- Supreme Court of the United States

Decided June 11, 1984
- Full case name: Mabry v. Johnson
- Citations: 467 U.S. 504 (more)

Holding
- Accepting a first plea bargain that is later rescinded does not create a right to have that first bargain specifically enforced when the criminal defendant accepts a second, less-beneficial plea bargain.

Court membership
- Chief Justice Warren E. Burger Associate Justices William J. Brennan Jr. · Byron White Thurgood Marshall · Harry Blackmun Lewis F. Powell Jr. · William Rehnquist John P. Stevens · Sandra Day O'Connor

Case opinion
- Majority: Stevens, joined by unanimous

= Mabry v. Johnson =

Mabry v. Johnson, , was a United States Supreme Court case in which the court held that accepting a first plea bargain that is later rescinded does not create a right to have that first bargain specifically enforced when the criminal defendant accepts a second, less-beneficial plea bargain.

==Background==

After Johnson was convicted in an Arkansas state court on charges of burglary, assault, and murder, the Arkansas Supreme Court set aside the murder conviction, and plea negotiations ensued.
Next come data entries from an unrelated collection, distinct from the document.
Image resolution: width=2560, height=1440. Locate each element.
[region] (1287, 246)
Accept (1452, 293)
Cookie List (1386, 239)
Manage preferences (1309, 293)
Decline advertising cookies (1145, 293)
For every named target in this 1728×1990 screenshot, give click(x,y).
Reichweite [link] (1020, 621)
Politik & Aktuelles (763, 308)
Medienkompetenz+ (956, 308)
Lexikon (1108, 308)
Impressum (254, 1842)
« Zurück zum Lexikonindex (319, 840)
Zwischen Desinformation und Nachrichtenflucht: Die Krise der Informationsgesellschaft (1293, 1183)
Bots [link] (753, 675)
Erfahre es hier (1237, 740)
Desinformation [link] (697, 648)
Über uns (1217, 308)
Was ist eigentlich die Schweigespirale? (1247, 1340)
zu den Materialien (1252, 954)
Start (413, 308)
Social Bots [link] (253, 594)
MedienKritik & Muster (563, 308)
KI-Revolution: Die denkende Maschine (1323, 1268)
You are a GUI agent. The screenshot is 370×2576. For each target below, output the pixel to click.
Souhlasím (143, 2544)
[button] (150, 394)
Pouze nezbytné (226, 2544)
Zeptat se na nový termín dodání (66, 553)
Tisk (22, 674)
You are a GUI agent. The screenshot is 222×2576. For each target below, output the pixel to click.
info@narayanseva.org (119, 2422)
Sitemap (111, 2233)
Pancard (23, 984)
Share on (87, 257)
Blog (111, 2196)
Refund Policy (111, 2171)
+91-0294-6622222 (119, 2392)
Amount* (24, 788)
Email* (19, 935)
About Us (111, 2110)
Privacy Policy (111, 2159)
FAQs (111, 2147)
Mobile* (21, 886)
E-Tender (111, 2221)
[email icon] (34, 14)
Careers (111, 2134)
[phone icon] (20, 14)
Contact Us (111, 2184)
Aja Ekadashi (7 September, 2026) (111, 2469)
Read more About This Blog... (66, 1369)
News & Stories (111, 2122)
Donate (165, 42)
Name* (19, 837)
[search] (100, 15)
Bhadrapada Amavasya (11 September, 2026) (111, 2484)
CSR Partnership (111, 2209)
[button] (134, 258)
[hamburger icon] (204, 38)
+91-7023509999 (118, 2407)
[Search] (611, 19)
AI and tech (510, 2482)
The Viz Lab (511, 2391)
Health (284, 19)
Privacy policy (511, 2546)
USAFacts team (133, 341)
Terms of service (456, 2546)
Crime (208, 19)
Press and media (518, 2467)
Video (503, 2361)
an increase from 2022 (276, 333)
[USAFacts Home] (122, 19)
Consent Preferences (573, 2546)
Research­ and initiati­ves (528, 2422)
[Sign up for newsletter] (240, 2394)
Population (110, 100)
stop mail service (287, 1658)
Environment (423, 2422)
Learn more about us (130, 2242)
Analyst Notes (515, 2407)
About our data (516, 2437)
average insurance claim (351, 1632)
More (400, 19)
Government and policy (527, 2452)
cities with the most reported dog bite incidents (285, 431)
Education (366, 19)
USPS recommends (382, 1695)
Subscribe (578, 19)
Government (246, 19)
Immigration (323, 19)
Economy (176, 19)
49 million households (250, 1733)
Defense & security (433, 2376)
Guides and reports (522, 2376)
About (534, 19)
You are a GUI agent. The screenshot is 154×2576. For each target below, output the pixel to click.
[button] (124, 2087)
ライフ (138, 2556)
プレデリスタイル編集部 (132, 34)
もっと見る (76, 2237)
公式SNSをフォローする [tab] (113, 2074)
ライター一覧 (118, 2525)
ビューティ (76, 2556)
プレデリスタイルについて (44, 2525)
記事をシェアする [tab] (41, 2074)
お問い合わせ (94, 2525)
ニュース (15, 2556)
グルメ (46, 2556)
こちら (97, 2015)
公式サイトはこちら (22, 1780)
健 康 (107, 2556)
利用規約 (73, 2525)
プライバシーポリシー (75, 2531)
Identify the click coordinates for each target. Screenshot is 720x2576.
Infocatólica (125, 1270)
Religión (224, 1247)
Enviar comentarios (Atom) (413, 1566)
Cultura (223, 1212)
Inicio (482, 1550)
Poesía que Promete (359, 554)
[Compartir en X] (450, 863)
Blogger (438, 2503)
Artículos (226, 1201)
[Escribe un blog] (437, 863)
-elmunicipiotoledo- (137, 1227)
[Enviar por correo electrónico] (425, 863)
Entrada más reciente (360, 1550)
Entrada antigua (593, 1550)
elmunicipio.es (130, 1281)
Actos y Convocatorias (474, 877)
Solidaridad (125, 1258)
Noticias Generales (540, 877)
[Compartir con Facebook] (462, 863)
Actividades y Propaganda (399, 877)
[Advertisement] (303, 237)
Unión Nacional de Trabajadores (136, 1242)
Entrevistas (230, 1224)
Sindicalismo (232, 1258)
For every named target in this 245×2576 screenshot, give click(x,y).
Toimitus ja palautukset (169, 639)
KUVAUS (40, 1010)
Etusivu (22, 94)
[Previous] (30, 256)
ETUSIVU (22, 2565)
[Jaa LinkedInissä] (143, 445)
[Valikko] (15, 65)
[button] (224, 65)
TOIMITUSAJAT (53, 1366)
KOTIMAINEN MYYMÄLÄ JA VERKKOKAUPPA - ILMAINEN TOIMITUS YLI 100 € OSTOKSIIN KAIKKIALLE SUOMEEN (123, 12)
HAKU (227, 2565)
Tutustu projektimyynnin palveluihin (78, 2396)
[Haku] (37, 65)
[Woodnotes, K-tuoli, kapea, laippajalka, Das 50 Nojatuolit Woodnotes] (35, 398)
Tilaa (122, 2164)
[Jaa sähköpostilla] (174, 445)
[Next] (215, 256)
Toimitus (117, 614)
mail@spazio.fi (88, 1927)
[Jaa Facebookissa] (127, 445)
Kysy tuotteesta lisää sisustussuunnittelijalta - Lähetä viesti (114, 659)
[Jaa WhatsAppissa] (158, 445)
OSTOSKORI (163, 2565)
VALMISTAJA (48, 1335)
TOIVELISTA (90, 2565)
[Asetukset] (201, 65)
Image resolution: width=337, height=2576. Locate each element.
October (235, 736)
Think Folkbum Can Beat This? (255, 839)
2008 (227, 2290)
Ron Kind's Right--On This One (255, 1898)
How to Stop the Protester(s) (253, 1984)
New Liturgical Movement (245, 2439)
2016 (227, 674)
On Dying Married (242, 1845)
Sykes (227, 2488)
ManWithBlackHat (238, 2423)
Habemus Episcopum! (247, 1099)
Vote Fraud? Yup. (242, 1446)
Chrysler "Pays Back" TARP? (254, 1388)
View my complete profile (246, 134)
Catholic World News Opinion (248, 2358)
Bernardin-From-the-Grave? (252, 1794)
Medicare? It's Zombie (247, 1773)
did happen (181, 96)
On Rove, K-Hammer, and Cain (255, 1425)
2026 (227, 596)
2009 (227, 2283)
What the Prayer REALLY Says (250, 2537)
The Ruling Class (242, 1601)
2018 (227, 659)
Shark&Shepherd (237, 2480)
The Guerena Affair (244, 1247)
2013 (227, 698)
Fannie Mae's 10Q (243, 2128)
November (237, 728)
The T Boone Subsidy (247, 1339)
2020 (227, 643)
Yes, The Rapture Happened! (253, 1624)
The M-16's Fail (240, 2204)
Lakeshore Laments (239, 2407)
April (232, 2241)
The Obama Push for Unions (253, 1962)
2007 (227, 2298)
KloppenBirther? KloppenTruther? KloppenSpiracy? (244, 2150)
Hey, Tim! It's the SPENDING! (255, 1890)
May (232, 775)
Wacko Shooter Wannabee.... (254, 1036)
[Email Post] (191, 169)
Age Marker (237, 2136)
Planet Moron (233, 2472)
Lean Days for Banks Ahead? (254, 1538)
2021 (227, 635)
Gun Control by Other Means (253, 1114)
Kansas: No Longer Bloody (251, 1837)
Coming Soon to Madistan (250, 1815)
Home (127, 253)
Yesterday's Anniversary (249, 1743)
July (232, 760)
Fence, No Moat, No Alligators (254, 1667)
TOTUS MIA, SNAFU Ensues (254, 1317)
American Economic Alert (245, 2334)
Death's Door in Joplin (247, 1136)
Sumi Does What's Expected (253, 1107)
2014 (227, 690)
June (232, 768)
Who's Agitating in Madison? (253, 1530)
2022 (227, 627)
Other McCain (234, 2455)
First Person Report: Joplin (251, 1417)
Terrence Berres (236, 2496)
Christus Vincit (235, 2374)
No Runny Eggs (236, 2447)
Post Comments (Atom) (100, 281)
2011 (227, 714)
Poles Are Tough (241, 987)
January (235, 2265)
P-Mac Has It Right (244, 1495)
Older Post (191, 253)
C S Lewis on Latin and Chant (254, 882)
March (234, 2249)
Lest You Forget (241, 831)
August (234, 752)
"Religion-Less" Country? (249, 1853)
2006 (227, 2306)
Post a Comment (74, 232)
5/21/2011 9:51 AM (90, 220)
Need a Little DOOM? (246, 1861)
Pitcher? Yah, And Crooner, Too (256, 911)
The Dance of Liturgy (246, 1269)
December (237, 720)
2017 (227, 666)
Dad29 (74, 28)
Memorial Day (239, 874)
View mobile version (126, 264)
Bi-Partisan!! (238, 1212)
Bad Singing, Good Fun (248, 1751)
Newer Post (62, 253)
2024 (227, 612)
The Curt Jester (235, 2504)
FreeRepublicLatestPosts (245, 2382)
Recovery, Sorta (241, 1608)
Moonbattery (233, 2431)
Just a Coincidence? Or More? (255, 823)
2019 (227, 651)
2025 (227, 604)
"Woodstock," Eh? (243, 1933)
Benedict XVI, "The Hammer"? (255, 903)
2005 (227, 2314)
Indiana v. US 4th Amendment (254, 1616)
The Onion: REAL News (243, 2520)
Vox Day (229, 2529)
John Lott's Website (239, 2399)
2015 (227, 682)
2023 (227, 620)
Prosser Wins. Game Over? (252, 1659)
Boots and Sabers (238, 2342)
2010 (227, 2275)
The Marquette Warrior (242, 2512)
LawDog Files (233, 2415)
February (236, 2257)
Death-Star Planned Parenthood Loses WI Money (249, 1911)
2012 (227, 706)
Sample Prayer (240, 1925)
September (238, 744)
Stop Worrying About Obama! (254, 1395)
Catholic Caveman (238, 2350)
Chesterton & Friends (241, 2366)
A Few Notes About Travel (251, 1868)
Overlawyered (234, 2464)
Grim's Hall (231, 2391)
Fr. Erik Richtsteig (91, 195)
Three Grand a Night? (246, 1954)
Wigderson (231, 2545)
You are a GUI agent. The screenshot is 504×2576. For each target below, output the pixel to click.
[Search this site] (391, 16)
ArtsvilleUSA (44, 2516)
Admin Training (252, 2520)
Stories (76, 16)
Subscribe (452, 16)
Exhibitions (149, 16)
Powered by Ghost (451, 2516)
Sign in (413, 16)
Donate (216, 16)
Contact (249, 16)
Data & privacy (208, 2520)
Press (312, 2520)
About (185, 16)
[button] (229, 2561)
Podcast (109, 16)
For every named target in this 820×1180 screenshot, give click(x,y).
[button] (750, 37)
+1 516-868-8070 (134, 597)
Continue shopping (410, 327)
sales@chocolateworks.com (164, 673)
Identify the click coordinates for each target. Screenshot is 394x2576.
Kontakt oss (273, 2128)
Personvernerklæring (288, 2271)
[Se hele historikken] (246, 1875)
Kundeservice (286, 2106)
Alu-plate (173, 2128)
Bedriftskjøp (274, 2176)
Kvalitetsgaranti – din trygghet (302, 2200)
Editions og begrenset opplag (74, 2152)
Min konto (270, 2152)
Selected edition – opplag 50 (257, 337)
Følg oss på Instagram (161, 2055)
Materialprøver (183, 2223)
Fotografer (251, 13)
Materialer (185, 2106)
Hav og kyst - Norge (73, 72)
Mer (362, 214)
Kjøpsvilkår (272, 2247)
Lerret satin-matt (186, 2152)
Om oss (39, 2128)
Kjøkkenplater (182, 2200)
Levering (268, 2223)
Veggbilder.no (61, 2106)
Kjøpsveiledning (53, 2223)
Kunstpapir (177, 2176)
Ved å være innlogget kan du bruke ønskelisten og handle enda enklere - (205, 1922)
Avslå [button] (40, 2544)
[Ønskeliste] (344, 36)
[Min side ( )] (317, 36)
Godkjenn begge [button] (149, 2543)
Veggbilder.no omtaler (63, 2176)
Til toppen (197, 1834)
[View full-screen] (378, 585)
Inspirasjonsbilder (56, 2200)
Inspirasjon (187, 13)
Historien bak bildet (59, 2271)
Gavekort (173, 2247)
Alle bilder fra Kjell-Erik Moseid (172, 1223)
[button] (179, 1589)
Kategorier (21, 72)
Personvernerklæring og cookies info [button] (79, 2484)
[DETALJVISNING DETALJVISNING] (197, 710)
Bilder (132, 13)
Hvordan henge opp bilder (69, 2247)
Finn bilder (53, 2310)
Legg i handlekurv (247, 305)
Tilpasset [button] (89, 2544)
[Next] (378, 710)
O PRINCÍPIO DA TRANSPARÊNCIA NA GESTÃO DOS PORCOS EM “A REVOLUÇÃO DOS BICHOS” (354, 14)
A deputy prosecutor proposed to Johnson's attorney that, in exchange for a guilty plea to a charge of accessory after a felony murder, the prosecutor would recommend a 21-year sentence to be served concurrently with the concurrent burglary and assault sentences. However, when defense counsel called the prosecutor three days later and communicated respondent's acceptance of the offer, the prosecutor told counsel that a mistake had been made, and withdrew the offer.

The prosecutor proposed instead that, in exchange for a guilty plea, he would recommend a 21-year sentence to be served consecutively to the other sentences. Respondent rejected the new offer, but after a mistrial was declared, he ultimately accepted the prosecutor's second offer, and the trial judge imposed a 21-year sentence to be served consecutively to the previous sentences.

After exhausting state remedies, Johnson sought habeas corpus relief in a federal district court with respect to his guilty plea. The court dismissed the petition, holding that respondent had understood the consequences of his guilty plea, that he had received effective assistance of counsel, and that, because it was not established that he had detrimentally relied on the prosecutor's first-proposed plea agreement, Johnson had no right to enforce it. However, the Eighth Circuit Court of Appeals reversed, holding that "fairness" precluded the prosecution's withdrawal of the plea proposal once accepted by respondent.

==Opinion of the court==

The Supreme Court issued an opinion on June 11, 1984.